**TASK DESCRIPTION**: Below are records. Transcribe exactly the lines from the one that contains "You are a GUI" through the last line, leaving any pictures out.

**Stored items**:
+++++
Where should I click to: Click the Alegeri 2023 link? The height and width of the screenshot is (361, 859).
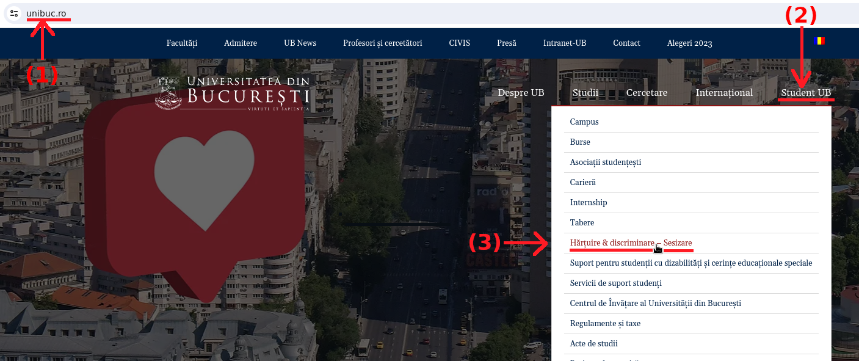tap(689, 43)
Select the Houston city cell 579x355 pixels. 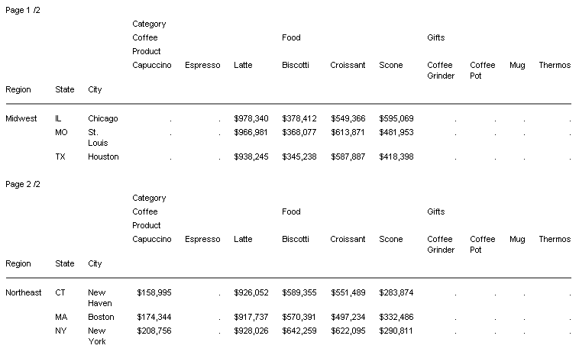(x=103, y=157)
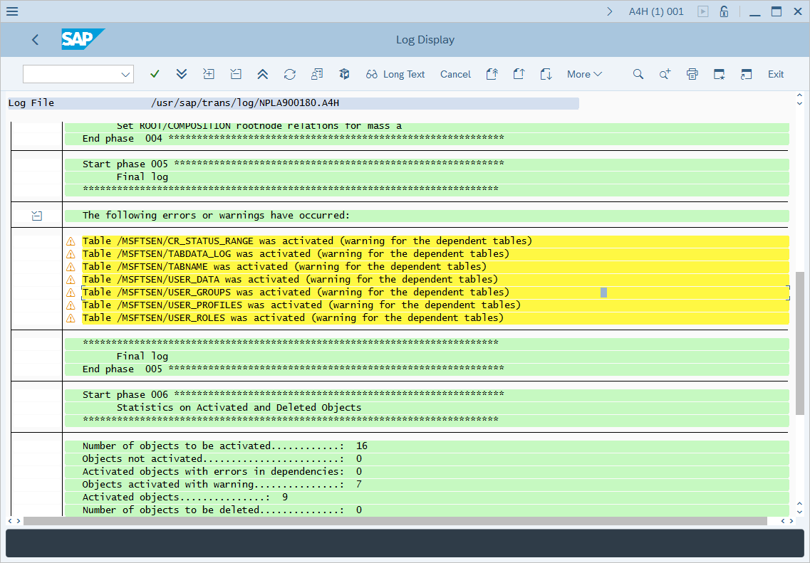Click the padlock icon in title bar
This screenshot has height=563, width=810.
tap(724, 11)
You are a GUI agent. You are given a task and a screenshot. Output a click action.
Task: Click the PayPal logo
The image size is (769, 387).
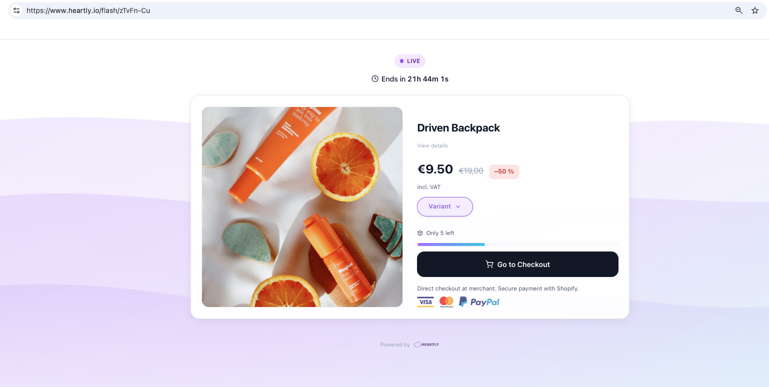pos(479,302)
+++++
**ANSWER FOR THIS EXERCISE**:
You are a GUI agent. You are given a task and a screenshot. Output a click action.
Task: Click the PayPal logo
The image size is (769, 387).
pos(479,302)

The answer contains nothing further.